On August 30, 2022, Mack was waived by the Ravens and signed to the practice squad the next day. He was promoted to the active roster on December 23. He was waived on December 26.

===Seattle Seahawks===
On December 27, 2022, Mack was claimed off waivers by the Seattle Seahawks. He was waived on January 13, 2023.

===New York Jets===
On January 16, 2023, Mack was claimed off waivers by the New York Jets, but not officially added to their roster until after Super Bowl LVII. He was released on August 8, 2023.

===Washington Commanders===
On August 20, 2023, Mack signed with the Washington Commanders. Eight days later, he was released as part of final roster cuts before the start of 2023 season.

===Miami Dolphins===
On March 5, 2024, Mack signed with the Miami Dolphins. He was released on August 27.

=== St. Louis Battlehawks ===
On December 4, 2024, Mack signed with the St. Louis Battlehawks of the United Football League (UFL). He was placed on injured reserve on May 20, 2025.

=== Orlando Storm ===
On January 13, 2026, Mack was selected by the Orlando Storm in the 2026 UFL Draft.

===Ottawa Redblacks===
On September 7, 2026, Mack signed with the Ottawa Redblacks of the Canadian Football League to their practice roster.

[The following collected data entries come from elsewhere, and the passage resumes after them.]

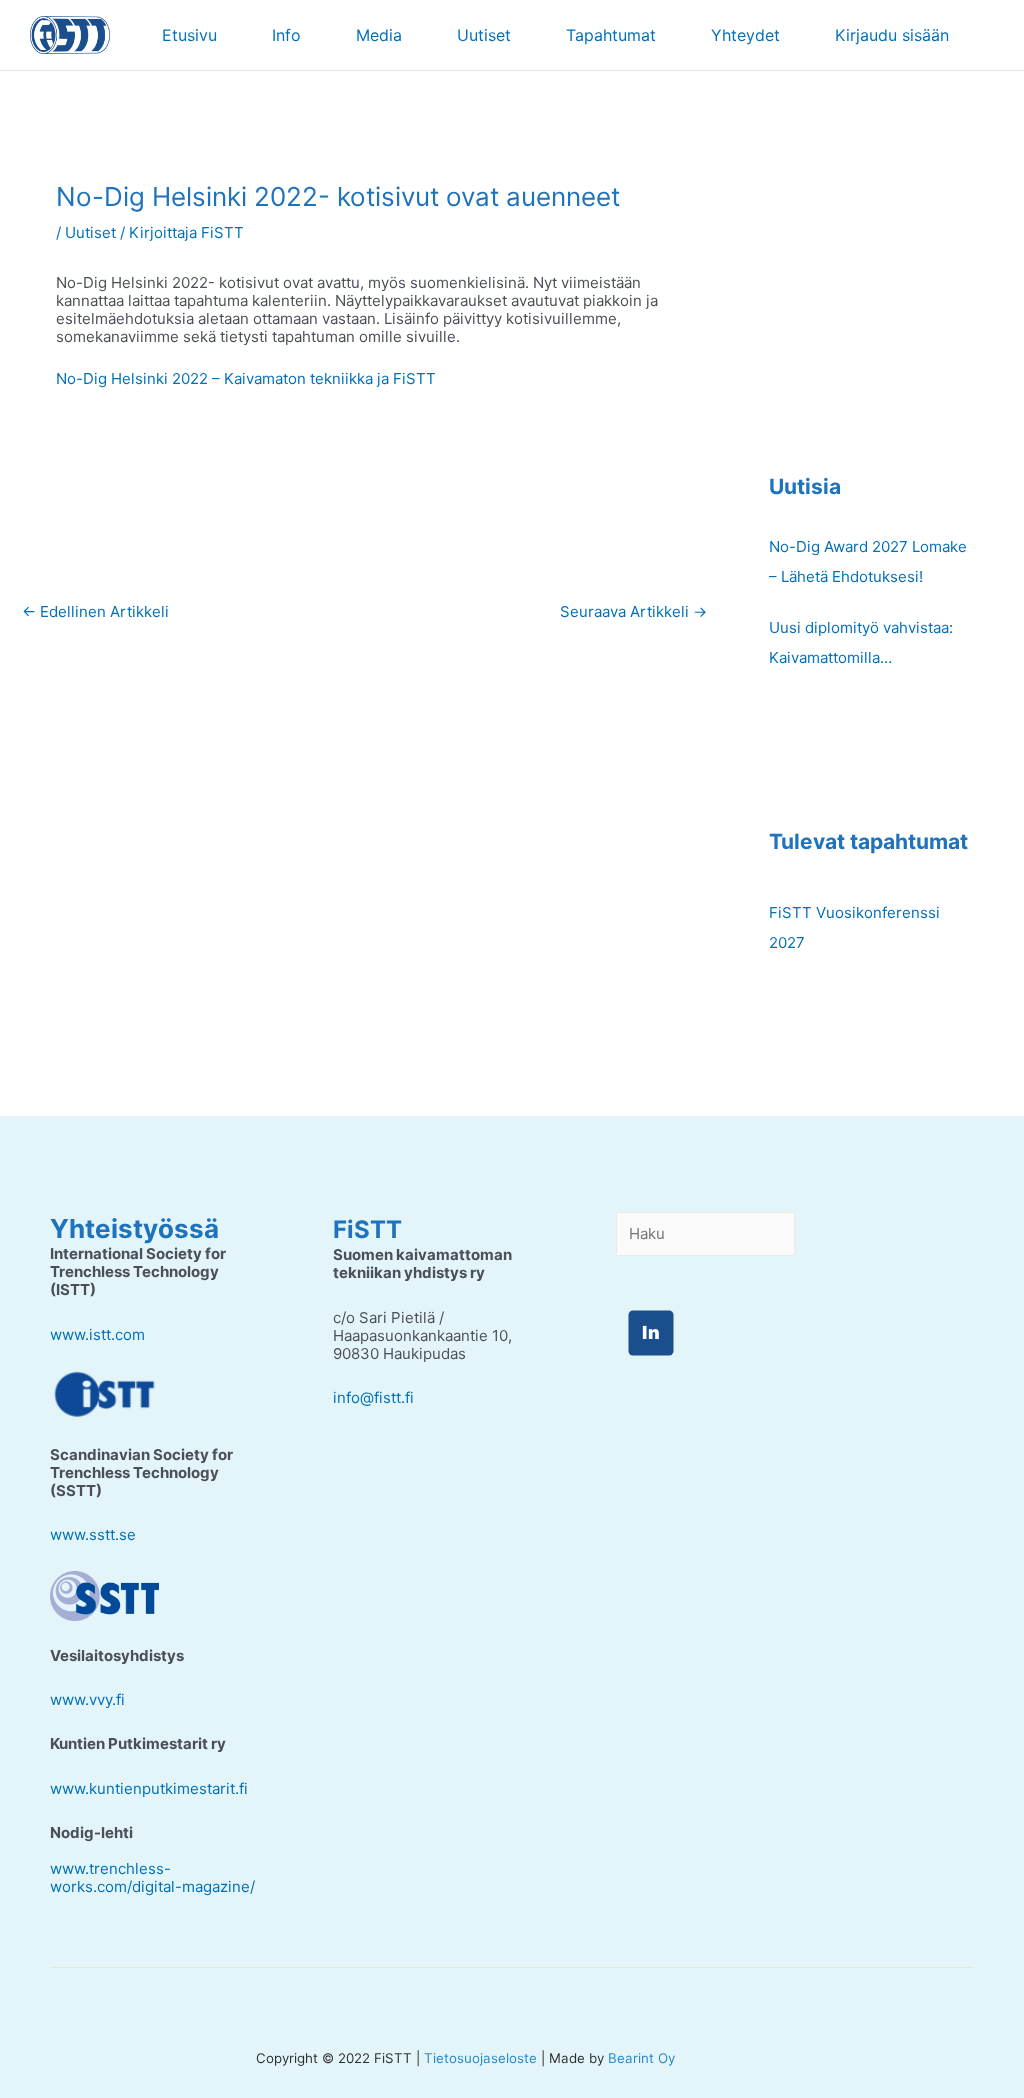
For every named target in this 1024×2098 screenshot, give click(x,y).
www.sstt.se (93, 1534)
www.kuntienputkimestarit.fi (149, 1788)
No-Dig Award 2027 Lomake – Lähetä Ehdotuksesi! (868, 561)
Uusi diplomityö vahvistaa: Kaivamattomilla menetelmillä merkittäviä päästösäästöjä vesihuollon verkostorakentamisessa (864, 645)
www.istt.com (97, 1334)
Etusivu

On September 24, he was released and re-signed two days later.

==NFL career statistics==

Regular season statistics
Year: Team; Games; Tackles; Interceptions; Fumbles
GP: GS; Comb; Solo; Ast; Sck; Sfty; PD; Int; Yds; Avg; Lng; TD; FF; FR; Yds; TD
2019: TEN; 13; 1; 6; 2; 4; 0.0; –; –; –; –; –; –; –; –; –; –; –
2020: NE; 8; 0; 3; 1; 2; 0.0; –; –; –; –; –; –; –; –; –; –; –
2021: BAL; 2; 0; 2; 1; 1; 1.0; –; –; –; –; –; –; –; –; –; –; –
Career: 23; 1; 11; 4; 7; 1.0; 0; 0; 0; 0; 0.0; 0; 0; 0; 0; 0; 0

==Personal life==
Mack is the son of Sequoyah Mack and has a younger brother Rashaun.